THE PROBLEM | Write down the whole listing below again without changing a word.

GIVEN DATA |
* * * * *
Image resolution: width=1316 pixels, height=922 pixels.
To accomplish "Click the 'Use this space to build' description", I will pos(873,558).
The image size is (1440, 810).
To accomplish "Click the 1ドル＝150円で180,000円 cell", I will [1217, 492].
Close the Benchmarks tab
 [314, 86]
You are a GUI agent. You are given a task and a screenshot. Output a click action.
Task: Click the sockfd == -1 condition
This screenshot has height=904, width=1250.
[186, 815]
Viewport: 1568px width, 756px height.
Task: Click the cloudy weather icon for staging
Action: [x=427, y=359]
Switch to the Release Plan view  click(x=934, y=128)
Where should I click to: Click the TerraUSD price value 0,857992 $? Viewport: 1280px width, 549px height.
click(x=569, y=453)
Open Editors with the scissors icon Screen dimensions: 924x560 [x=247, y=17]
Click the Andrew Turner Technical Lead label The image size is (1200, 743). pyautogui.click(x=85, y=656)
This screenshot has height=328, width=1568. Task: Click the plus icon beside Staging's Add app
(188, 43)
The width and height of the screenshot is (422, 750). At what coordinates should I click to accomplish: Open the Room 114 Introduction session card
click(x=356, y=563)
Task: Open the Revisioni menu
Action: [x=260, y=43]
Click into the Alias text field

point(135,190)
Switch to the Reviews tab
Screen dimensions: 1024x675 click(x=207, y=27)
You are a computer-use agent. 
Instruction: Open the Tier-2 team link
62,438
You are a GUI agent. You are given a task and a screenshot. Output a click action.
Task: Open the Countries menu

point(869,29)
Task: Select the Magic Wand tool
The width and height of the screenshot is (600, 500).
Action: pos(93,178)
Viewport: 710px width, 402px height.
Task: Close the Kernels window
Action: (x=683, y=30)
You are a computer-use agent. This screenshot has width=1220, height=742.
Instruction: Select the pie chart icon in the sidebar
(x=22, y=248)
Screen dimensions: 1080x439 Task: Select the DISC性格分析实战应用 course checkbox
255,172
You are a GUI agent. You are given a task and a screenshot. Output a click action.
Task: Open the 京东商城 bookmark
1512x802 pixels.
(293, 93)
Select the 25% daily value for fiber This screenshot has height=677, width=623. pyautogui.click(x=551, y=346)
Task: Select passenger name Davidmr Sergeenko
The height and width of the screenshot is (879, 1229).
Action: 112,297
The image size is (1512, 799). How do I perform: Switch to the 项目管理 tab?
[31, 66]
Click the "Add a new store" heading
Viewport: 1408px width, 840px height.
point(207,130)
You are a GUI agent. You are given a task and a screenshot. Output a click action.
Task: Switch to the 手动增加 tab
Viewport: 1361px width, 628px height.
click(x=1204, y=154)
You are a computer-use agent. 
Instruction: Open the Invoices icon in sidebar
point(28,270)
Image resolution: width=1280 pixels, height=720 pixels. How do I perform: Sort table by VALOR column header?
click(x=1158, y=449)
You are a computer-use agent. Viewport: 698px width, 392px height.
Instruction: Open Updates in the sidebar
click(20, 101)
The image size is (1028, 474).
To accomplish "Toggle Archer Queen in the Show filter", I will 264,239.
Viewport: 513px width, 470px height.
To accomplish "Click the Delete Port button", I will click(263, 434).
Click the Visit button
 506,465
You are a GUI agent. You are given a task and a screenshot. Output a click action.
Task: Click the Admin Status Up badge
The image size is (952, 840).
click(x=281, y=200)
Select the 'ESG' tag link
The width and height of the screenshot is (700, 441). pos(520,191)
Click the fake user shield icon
* * * * *
WRITTEN RESPONSE |
Image resolution: width=1316 pixels, height=922 pixels.
To accomplish "Click the 'Use this space to build' description", I will pos(873,558).
The image size is (1440, 810).
To accomplish "Click the 1ドル＝150円で180,000円 cell", I will [1217, 492].
Close the Benchmarks tab
 [314, 86]
You are a GUI agent. You are given a task and a screenshot. Output a click action.
Task: Click the sockfd == -1 condition
This screenshot has height=904, width=1250.
[186, 815]
Viewport: 1568px width, 756px height.
Task: Click the cloudy weather icon for staging
Action: [x=427, y=359]
Switch to the Release Plan view  click(x=934, y=128)
Where should I click to: Click the TerraUSD price value 0,857992 $? Viewport: 1280px width, 549px height.
click(x=569, y=453)
Open Editors with the scissors icon Screen dimensions: 924x560 [x=247, y=17]
Click the Andrew Turner Technical Lead label The image size is (1200, 743). pyautogui.click(x=85, y=656)
This screenshot has height=328, width=1568. Task: Click the plus icon beside Staging's Add app
(188, 43)
The width and height of the screenshot is (422, 750). At what coordinates should I click to accomplish: Open the Room 114 Introduction session card
click(x=356, y=563)
Task: Open the Revisioni menu
Action: [x=260, y=43]
Click into the Alias text field

point(135,190)
Switch to the Reviews tab
Screen dimensions: 1024x675 click(x=207, y=27)
You are a computer-use agent. 
Instruction: Open the Tier-2 team link
62,438
You are a GUI agent. You are given a task and a screenshot. Output a click action.
Task: Open the Countries menu

point(869,29)
Task: Select the Magic Wand tool
The width and height of the screenshot is (600, 500).
Action: pos(93,178)
Viewport: 710px width, 402px height.
Task: Close the Kernels window
Action: (x=683, y=30)
You are a computer-use agent. This screenshot has width=1220, height=742.
Instruction: Select the pie chart icon in the sidebar
(x=22, y=248)
Screen dimensions: 1080x439 Task: Select the DISC性格分析实战应用 course checkbox
255,172
You are a GUI agent. You are given a task and a screenshot. Output a click action.
Task: Open the 京东商城 bookmark
1512x802 pixels.
(293, 93)
Select the 25% daily value for fiber This screenshot has height=677, width=623. pyautogui.click(x=551, y=346)
Task: Select passenger name Davidmr Sergeenko
The height and width of the screenshot is (879, 1229).
Action: 112,297
The image size is (1512, 799). How do I perform: Switch to the 项目管理 tab?
[31, 66]
Click the "Add a new store" heading
Viewport: 1408px width, 840px height.
point(207,130)
You are a GUI agent. You are given a task and a screenshot. Output a click action.
Task: Switch to the 手动增加 tab
Viewport: 1361px width, 628px height.
click(x=1204, y=154)
You are a computer-use agent. 
Instruction: Open the Invoices icon in sidebar
point(28,270)
Image resolution: width=1280 pixels, height=720 pixels. How do I perform: Sort table by VALOR column header?
click(x=1158, y=449)
You are a computer-use agent. Viewport: 698px width, 392px height.
Instruction: Open Updates in the sidebar
click(20, 101)
The image size is (1028, 474).
To accomplish "Toggle Archer Queen in the Show filter", I will 264,239.
Viewport: 513px width, 470px height.
To accomplish "Click the Delete Port button", I will click(263, 434).
Click the Visit button
 506,465
You are a GUI agent. You are given a task and a screenshot. Output a click action.
Task: Click the Admin Status Up badge
The image size is (952, 840).
click(x=281, y=200)
Select the 'ESG' tag link
The width and height of the screenshot is (700, 441). pos(520,191)
Click the fake user shield icon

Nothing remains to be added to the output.